## Work instruction
Find the line with "Expand the 'All' page list dropdown". Repeat it and each line after it, exactly, down to the end of the records below.

◇ ◇ ◇ ◇ ◇ ◇ ◇

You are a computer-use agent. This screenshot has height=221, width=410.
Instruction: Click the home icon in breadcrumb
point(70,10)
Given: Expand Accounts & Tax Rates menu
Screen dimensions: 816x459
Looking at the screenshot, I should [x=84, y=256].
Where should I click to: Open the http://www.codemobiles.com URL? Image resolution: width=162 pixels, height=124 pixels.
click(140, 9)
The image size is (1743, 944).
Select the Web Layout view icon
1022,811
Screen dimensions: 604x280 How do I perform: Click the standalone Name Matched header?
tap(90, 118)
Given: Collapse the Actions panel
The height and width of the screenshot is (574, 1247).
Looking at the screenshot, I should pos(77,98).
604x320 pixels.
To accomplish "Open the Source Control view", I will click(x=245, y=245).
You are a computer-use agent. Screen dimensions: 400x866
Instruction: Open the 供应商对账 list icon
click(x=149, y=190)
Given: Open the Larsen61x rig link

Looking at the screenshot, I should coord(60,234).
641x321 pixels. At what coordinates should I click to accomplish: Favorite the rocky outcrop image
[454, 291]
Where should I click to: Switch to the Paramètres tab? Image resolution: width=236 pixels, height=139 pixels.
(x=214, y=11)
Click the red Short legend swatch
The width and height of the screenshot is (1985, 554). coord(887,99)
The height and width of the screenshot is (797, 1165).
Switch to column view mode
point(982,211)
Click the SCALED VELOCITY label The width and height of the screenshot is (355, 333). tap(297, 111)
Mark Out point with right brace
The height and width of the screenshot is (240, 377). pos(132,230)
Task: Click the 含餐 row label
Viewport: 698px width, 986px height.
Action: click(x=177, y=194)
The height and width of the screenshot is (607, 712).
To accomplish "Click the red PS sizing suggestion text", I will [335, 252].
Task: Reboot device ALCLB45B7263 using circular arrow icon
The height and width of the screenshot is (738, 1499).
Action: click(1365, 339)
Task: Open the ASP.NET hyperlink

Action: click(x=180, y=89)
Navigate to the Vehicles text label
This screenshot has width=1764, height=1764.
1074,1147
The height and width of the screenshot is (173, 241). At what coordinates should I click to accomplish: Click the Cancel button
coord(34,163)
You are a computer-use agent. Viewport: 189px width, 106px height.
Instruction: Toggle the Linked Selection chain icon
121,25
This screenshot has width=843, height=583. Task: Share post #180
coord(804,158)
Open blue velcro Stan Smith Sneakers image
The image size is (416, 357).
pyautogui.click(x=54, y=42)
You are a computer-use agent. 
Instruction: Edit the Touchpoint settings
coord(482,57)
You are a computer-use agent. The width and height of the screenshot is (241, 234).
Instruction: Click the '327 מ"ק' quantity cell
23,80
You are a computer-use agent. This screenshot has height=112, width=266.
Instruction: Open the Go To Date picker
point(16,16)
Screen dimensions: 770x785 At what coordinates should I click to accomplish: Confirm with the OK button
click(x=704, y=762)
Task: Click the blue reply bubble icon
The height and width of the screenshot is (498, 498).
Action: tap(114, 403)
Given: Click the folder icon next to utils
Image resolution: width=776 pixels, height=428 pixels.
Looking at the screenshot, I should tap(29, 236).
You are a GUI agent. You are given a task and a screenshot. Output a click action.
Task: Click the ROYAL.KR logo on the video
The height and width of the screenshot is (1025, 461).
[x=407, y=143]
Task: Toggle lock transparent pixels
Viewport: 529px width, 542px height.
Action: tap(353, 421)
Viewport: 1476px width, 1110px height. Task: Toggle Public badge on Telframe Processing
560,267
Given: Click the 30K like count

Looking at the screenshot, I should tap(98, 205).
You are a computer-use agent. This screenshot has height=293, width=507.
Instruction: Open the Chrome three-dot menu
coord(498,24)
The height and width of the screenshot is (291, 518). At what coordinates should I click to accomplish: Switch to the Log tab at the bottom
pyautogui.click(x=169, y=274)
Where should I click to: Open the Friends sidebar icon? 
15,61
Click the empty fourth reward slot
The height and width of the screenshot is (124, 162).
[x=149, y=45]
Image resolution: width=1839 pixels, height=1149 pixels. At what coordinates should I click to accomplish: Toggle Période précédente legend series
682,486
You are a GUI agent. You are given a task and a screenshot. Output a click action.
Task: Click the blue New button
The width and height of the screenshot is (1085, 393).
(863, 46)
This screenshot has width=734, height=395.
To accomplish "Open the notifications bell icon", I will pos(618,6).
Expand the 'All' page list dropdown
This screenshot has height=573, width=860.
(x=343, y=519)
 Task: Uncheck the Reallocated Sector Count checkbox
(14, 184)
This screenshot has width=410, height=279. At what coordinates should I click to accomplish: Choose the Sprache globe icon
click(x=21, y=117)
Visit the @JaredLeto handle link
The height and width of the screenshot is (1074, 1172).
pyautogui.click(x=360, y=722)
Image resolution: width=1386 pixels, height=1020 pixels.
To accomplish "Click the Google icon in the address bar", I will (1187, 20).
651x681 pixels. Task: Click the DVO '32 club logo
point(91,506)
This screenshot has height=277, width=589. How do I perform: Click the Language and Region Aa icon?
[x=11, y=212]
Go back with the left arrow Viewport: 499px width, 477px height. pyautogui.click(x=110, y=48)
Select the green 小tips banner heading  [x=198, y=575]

◇ ◇ ◇ ◇ ◇ ◇ ◇

## Problem solution
Expand the 'All' page list dropdown
This screenshot has height=573, width=860.
(x=343, y=519)
 Task: Uncheck the Reallocated Sector Count checkbox
(14, 184)
This screenshot has width=410, height=279. At what coordinates should I click to accomplish: Choose the Sprache globe icon
click(x=21, y=117)
Visit the @JaredLeto handle link
The height and width of the screenshot is (1074, 1172).
pyautogui.click(x=360, y=722)
Image resolution: width=1386 pixels, height=1020 pixels.
To accomplish "Click the Google icon in the address bar", I will (1187, 20).
651x681 pixels. Task: Click the DVO '32 club logo
point(91,506)
This screenshot has height=277, width=589. How do I perform: Click the Language and Region Aa icon?
[x=11, y=212]
Go back with the left arrow Viewport: 499px width, 477px height. pyautogui.click(x=110, y=48)
Select the green 小tips banner heading  [x=198, y=575]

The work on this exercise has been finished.